Honeywell T109 Wind-Up Acratherm Brand Thermostat

The Minneapolis-Honeywell Regulator Company in Minneapolis, Minnesota made this model T109 Acratherm thermostat around 1936. The Acratherm was one of Minneapolis-Honeywell’s introductory brands, selling for $9.00 in 1936. It included Honeywell’s “accelerator” that anticipated temperature changes before they happened, speeding up the heating system to maintain the current temperature.
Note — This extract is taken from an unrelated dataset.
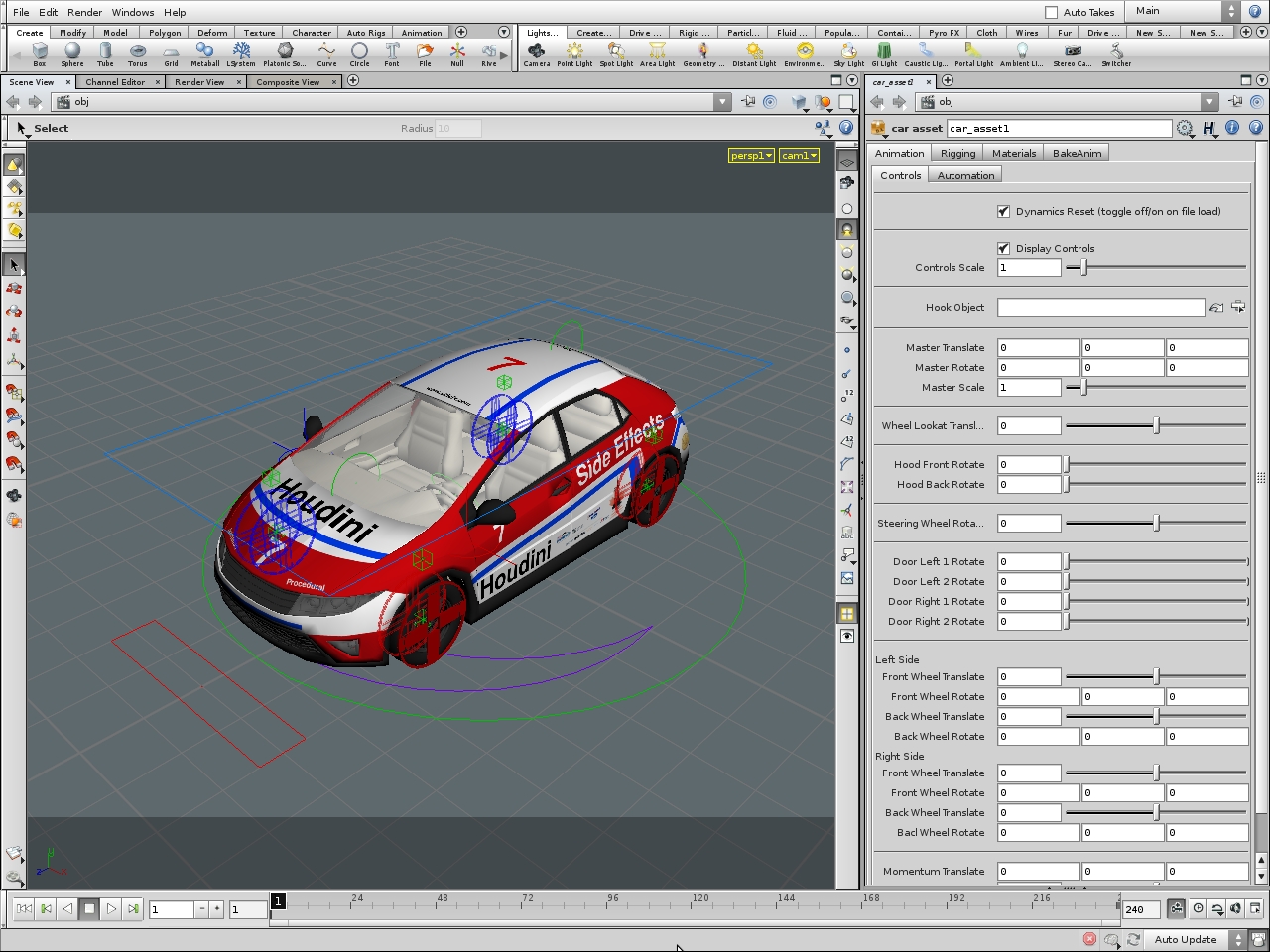Viewport: 1270px width, 952px height.
Task: Open the Automation tab
Action: 965,175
The lower knob contained a 12-hour mechanism allowing the home owner to set a temporary lower temperature for up to 12 hours, with the heat kicking on whenever the home owner wanted.
The Acratherm was formerly made by the Time-O-State Controls Corporation of Elkhart, IN, which Honeywell acquired in 1934. Acquiring complementary companies was a part of Honeywell’s history since 1927 when the Minneapolis Heat Regulator Company merged with Honeywell Heating Specialties to become the Minneapolis-Honeywell Heat Regulator Company.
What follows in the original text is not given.